PROVIDED DATA =>
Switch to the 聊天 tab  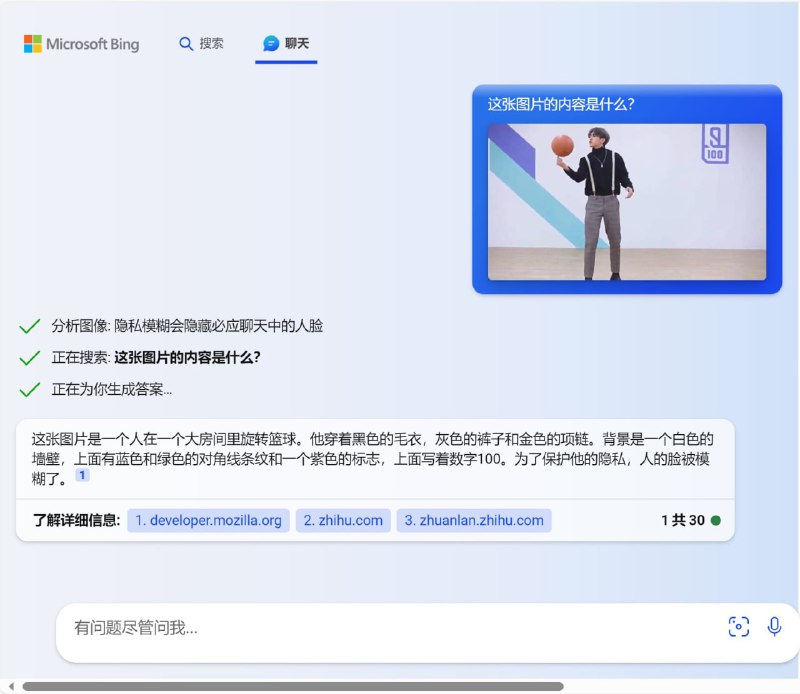[286, 44]
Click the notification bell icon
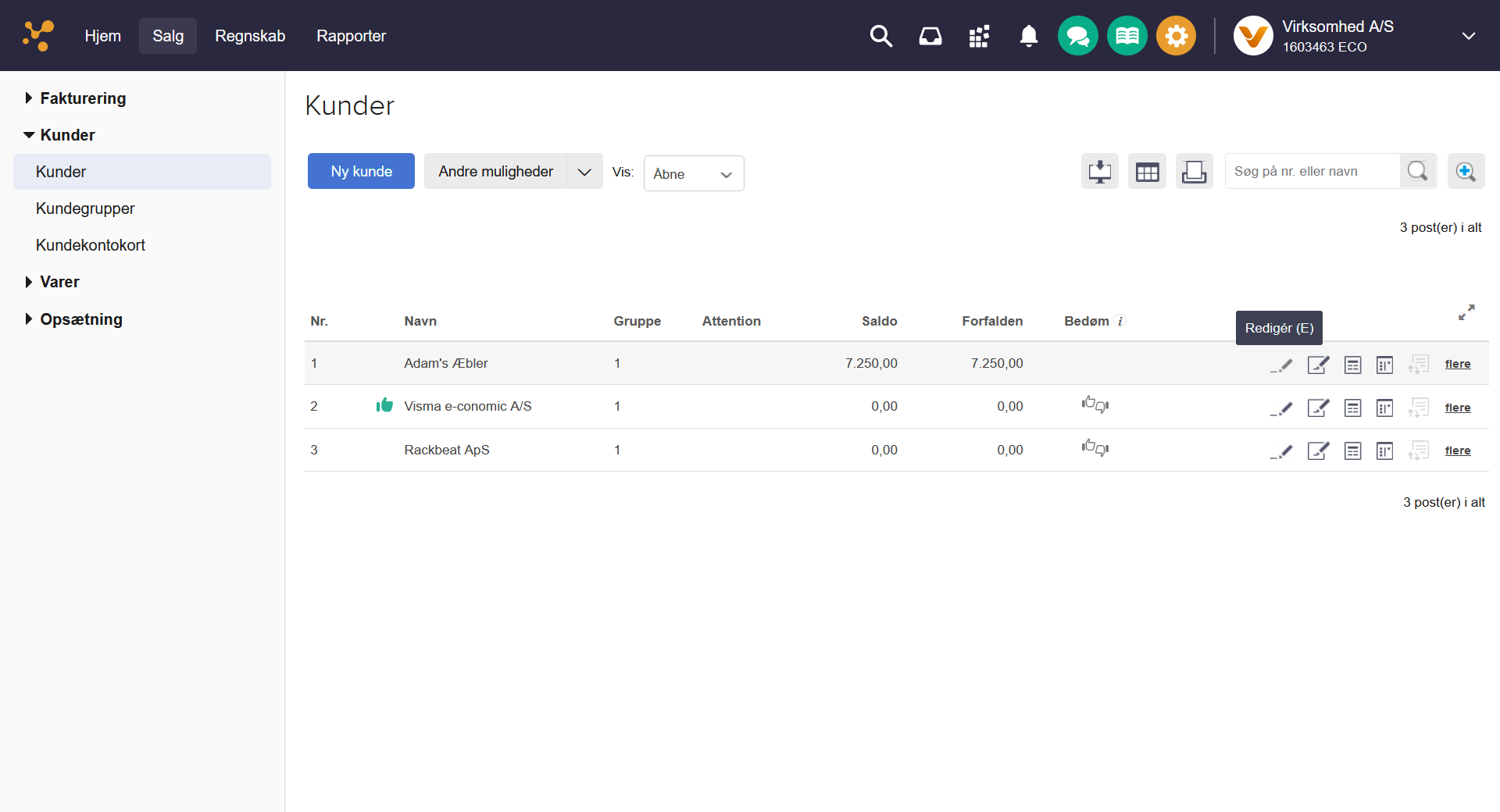Image resolution: width=1500 pixels, height=812 pixels. (1028, 36)
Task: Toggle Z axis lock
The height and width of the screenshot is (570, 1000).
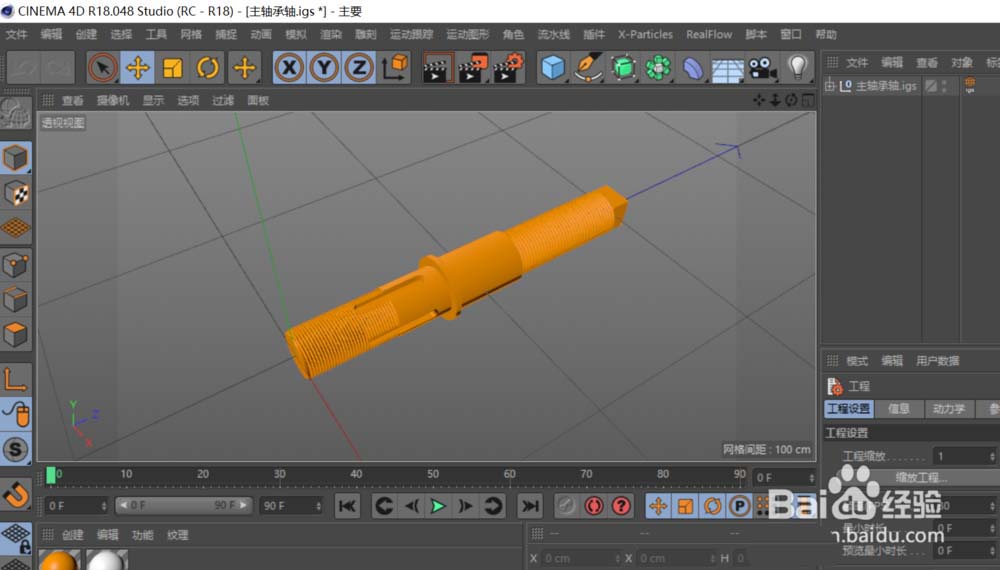Action: [359, 68]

EXERCISE INSTRUCTIONS =>
Give back an exact copy of only the lines from the one with "Task: Toggle Z axis lock" through the final line of the material, both included. Pictures do not belong in it.

WRITTEN ANSWER =>
Task: Toggle Z axis lock
The height and width of the screenshot is (570, 1000).
Action: [359, 68]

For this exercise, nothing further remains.